Nader Luthera is embarked on a “social experiment” that may have transformed into ”a random act of startup-ness”. Claire Marshall’s experiment was a month in London and environs, Luthera is a year and all around the globe.
As Luthera explains in New Worker Magazine, he decided to “continue working but no longer be confined to any particular place”, to travel around the world alighting at coworking spaces as he goes. He describes this lifestyle as “a digital nomad, “freedompreneur” or remote worker”. This is possible, of course, because he mainly needs his phone, laptop, and connectivity. And, I infer, he is young, childless, and does not need to care for elders at this time.
He is banking on the zillions of coworking sites around the world, many of which are accessible by movable passes. He’s also counting on AirBnB and other “sharing economy” services to find low cost crash pads and other facilities.
As in the case of Sensei Marshall, Luthera has been inspired to turn this adventure into a business. Specifically, he is doing coWork the World, “Join a bunch of like minded people to travel the world and coWork along the way.” Unlike just travelling around the world, this “is all about taking your work with you while you travel and explore the world.”
Some of the description doesn’t sound like “working” to me :-), though it is buzzword compliant:
Imagine traveling the world using Uber, booking accommodation through AirBnB, capturing moments on SnapChat & Instagram, pinning it up on Pinterest, live streaming awesome events on Periscope, all while posting stories on Facebook, Tweeting moments of joy on Twitter and micro blogging your experiences on Tumblr.
This is coWork the World.
Luthera suggests that coworking is part of this trendy lifestyle. “By the end of this experience, you’ll be proud to say you’ve been able to remote work from around the world in some of the coolest coWorking locations.” Work is so much cooler if you travel 10,000 KM to do it!

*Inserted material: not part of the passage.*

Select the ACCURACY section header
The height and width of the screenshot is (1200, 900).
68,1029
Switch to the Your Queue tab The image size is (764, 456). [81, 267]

Coworking is not only convenient, practical, and perhaps productive. It is sexy!
This expedition is certainly made possible by elements of “the sharing economy”, and coworking spaces. Luthera makes interesting, but certainly arguable claims that this digital nomadic style not only makes people happy, but also “many [workers] could be more productive via remote operation.” I’ll set this unsubstantiatied and debatable claim aside for later consideration.
It is interesting to compare this social experiment with Claire Marshall’s experiment and subsequent ebook. Both Luthera and Marshall exploit the same suite of services and technologies (i.e., “the shareing economy” a la Marshall, or “Peers, Inc” al la Chase) to cut free from their ties with conventional living-in-a-place.
Marshall crashed in various temporary housing, obtained necessities though swapping services, and worked in shared spaces. She blogged and digitally worked (and tried to do physical jobs, as well.) I imagine that the coWork the Worlders will live much the same way.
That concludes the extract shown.